To instantiate your simple example, let's say you have an app that receives as input a set of distances and times, and you want to map them to a 1-100 score. For instance, you get (1.2 miles, 8:37) and you'd like to return, say, 64.

The typical approach is to pick several basis functions and then futz around with the coefficients of those basis functions to get scores that "look right". For instance, you may have a linear basis function on minutes-per-mile, with additional basis functions for distance (maybe both linear in distance and linear in the square root of distance). You could even use e.g., radial basis functions for more complex expressiveness across your range of inputs. (This is very similar to what other answers have suggested in terms of ML algorithms like SVMs and the like.)
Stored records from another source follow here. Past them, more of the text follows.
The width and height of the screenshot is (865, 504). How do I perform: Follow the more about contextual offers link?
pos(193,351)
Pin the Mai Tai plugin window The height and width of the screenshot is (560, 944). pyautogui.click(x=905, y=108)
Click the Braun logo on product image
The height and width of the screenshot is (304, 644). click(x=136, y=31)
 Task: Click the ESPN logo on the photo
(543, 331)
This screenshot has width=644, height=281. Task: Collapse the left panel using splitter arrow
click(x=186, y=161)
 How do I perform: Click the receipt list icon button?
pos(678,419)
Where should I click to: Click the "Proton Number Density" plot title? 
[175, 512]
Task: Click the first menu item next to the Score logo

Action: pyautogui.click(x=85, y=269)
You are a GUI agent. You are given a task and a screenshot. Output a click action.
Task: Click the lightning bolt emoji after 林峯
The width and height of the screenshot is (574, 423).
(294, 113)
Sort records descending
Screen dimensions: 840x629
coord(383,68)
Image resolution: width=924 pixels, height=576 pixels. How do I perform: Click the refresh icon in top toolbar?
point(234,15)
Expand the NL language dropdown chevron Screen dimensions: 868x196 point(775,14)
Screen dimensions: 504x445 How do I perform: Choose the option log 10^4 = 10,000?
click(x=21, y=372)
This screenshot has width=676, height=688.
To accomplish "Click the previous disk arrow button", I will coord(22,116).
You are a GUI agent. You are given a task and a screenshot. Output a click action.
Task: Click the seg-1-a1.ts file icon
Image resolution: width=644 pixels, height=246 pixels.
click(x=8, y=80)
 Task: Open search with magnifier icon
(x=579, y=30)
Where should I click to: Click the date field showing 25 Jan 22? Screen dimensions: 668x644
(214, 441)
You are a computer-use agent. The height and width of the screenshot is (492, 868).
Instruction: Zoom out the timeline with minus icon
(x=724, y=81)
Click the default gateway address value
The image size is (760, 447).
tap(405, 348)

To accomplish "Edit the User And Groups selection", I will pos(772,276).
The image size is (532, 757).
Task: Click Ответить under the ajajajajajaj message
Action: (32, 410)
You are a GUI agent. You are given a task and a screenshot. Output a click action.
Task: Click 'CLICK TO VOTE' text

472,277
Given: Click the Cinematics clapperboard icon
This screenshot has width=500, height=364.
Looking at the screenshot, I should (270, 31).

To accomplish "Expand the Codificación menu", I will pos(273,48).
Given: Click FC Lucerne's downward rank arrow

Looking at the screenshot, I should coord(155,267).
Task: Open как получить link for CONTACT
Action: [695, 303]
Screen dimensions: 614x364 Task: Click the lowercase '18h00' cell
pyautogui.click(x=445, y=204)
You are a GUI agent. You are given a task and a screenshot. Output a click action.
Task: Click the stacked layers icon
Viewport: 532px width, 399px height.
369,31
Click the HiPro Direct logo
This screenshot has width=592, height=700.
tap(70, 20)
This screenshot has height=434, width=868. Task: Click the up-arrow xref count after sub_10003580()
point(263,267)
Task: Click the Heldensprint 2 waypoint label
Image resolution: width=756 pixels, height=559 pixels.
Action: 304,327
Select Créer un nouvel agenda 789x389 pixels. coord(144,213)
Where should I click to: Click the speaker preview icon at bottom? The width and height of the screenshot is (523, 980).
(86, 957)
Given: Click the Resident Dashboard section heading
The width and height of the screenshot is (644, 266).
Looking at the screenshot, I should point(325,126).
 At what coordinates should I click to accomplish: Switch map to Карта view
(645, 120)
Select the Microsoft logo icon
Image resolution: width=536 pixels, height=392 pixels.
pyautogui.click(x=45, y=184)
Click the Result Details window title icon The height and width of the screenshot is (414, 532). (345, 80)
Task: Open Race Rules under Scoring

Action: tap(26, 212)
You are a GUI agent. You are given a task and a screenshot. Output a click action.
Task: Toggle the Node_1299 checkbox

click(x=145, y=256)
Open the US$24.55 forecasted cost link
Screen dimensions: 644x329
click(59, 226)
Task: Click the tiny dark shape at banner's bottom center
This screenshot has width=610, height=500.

This approach is typically pretty fast, but there are many downsides. First, you have to get the basis functions right, which can be hard for more abstract and expressive functions. Second, you'll find that your score will ossify quickly: if you find an input that you feel is mis-scored, figuring out how to change it while making sure the rest of the scoring function "looks right" will be a challenge. Third, adding another attribute to the score (e.g., if the runner is male or female) can be difficult, as you may find that you'll need to add many more terms to your basis. Finally, there's no explicit guarantee in this approach that your score will behave intelligently---depending on the basis functions and coefficients you select, someone running a mile in 7:03 could get a higher score than someone running 1.1 miles in 7:01.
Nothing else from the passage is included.